| What you will do |
Starting at the line that contains "1439x878 pixels. How" and ending at the final line of the entries below, write out each line exactly as it appears, but omit the pictures.

Stored data:
───

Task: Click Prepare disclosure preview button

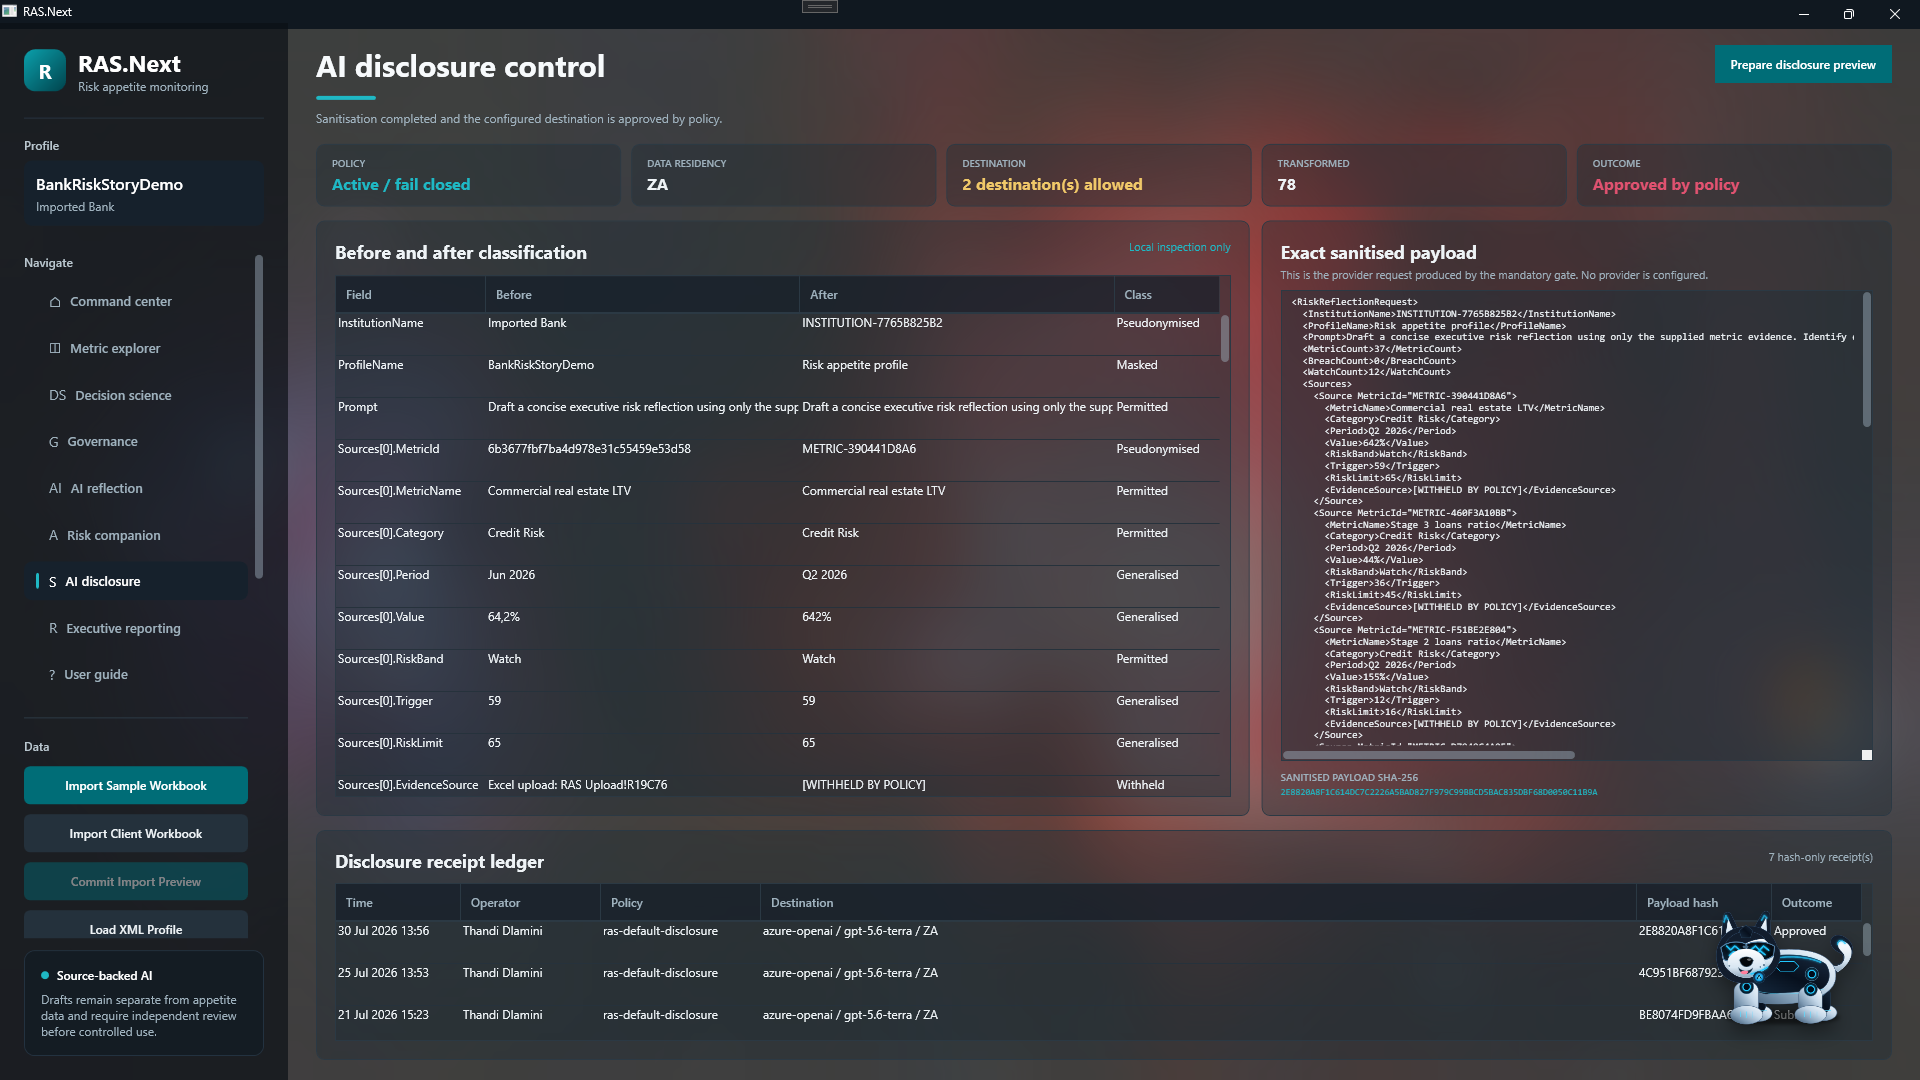Action: 1803,65
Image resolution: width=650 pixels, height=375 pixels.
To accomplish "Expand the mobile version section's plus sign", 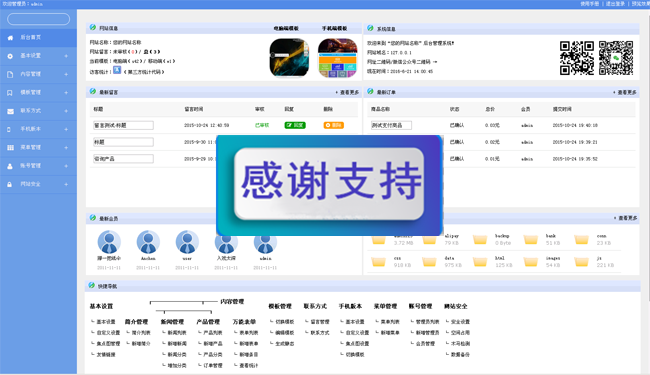I will pyautogui.click(x=66, y=129).
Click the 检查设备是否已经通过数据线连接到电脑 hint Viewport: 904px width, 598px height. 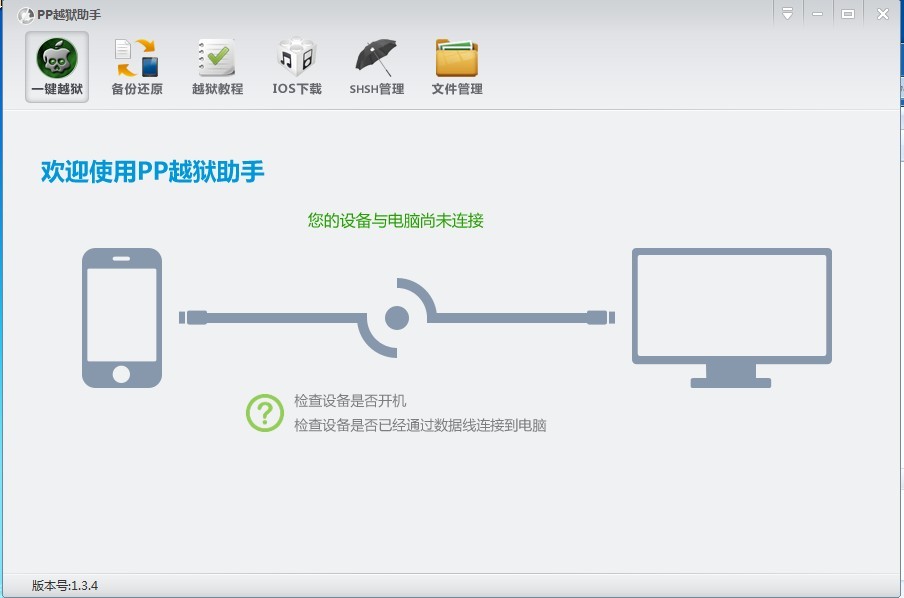tap(420, 425)
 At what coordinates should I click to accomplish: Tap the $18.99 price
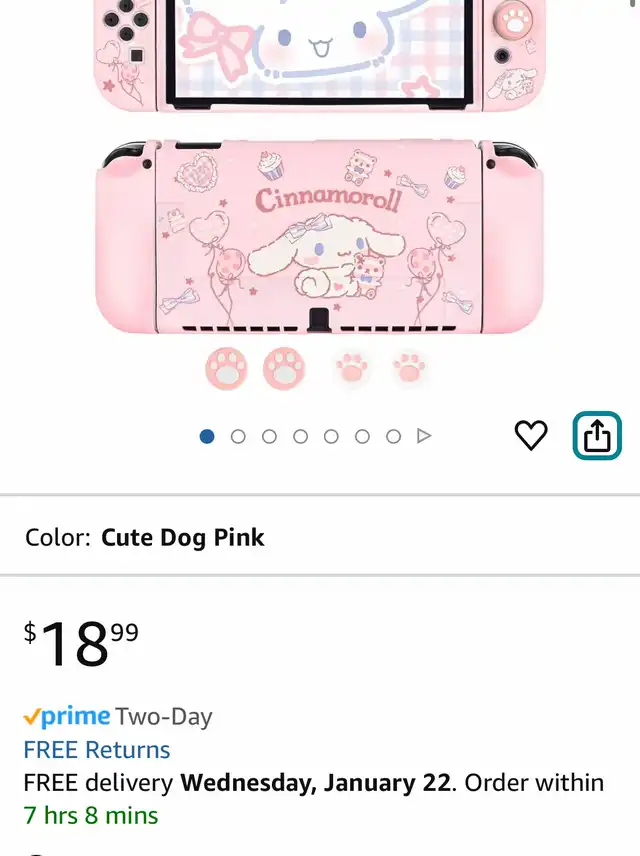point(81,643)
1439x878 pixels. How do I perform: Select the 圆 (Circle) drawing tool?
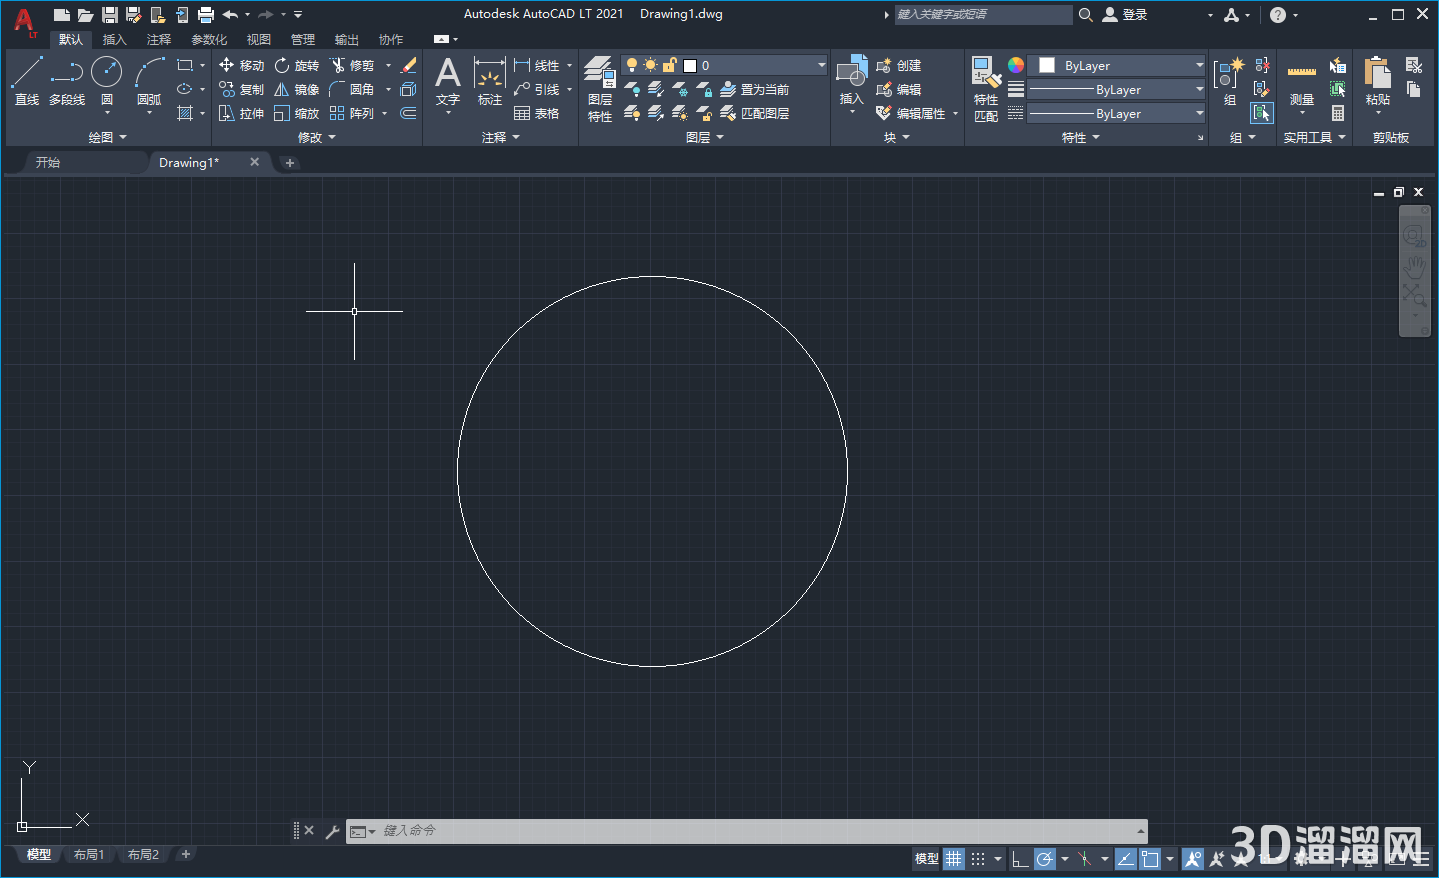pyautogui.click(x=106, y=72)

───

| Written solution |
1439x878 pixels. How do I perform: Select the 圆 (Circle) drawing tool?
pyautogui.click(x=106, y=72)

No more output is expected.